:: What this task involves ::
Your reply should consist solely of the lines from the one containing "Task: Click the CPU test result row" through the end of the data, restated word for word.

[[ Data extract, beginning ]]

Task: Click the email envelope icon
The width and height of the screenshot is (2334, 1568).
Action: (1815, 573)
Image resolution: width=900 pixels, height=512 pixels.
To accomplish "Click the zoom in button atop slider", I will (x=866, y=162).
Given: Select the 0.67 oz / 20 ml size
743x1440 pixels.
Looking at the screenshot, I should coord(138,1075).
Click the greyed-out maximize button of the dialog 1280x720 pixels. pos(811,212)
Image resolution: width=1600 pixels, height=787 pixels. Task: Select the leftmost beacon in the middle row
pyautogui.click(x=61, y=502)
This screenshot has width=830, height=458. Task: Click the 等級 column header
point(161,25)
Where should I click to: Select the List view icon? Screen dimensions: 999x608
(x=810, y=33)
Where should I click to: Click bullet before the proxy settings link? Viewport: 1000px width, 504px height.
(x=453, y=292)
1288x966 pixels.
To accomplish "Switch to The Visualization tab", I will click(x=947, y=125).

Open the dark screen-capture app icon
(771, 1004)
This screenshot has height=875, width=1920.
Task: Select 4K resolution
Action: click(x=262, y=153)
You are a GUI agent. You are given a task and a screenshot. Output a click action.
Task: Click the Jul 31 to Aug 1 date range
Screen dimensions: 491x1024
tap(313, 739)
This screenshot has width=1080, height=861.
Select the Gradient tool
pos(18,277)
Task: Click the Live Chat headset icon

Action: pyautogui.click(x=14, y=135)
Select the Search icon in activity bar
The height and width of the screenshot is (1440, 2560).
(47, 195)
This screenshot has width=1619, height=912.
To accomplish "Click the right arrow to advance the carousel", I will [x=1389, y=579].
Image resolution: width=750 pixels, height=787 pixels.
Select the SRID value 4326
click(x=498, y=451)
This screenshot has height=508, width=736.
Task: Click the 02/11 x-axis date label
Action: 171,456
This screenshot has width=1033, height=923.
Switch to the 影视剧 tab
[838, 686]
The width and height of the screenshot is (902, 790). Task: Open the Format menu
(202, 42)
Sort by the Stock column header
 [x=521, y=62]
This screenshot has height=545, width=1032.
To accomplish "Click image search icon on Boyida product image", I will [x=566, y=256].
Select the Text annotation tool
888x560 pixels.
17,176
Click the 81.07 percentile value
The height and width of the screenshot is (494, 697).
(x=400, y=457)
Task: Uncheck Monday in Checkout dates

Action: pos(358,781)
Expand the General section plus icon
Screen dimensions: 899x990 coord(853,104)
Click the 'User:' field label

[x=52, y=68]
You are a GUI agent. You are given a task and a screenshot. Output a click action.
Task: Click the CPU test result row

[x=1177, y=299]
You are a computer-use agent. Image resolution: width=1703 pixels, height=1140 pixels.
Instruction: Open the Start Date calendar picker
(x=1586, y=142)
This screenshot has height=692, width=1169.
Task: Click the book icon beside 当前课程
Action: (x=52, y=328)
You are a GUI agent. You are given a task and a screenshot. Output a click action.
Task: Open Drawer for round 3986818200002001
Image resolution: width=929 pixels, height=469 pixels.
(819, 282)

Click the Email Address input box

[[ Data extract, end ]]

:: Result of the task ::
Task: Click the CPU test result row

[x=1177, y=299]
You are a computer-use agent. Image resolution: width=1703 pixels, height=1140 pixels.
Instruction: Open the Start Date calendar picker
(x=1586, y=142)
This screenshot has height=692, width=1169.
Task: Click the book icon beside 当前课程
Action: (x=52, y=328)
You are a GUI agent. You are given a task and a screenshot. Output a click action.
Task: Open Drawer for round 3986818200002001
Image resolution: width=929 pixels, height=469 pixels.
(819, 282)

Click the Email Address input box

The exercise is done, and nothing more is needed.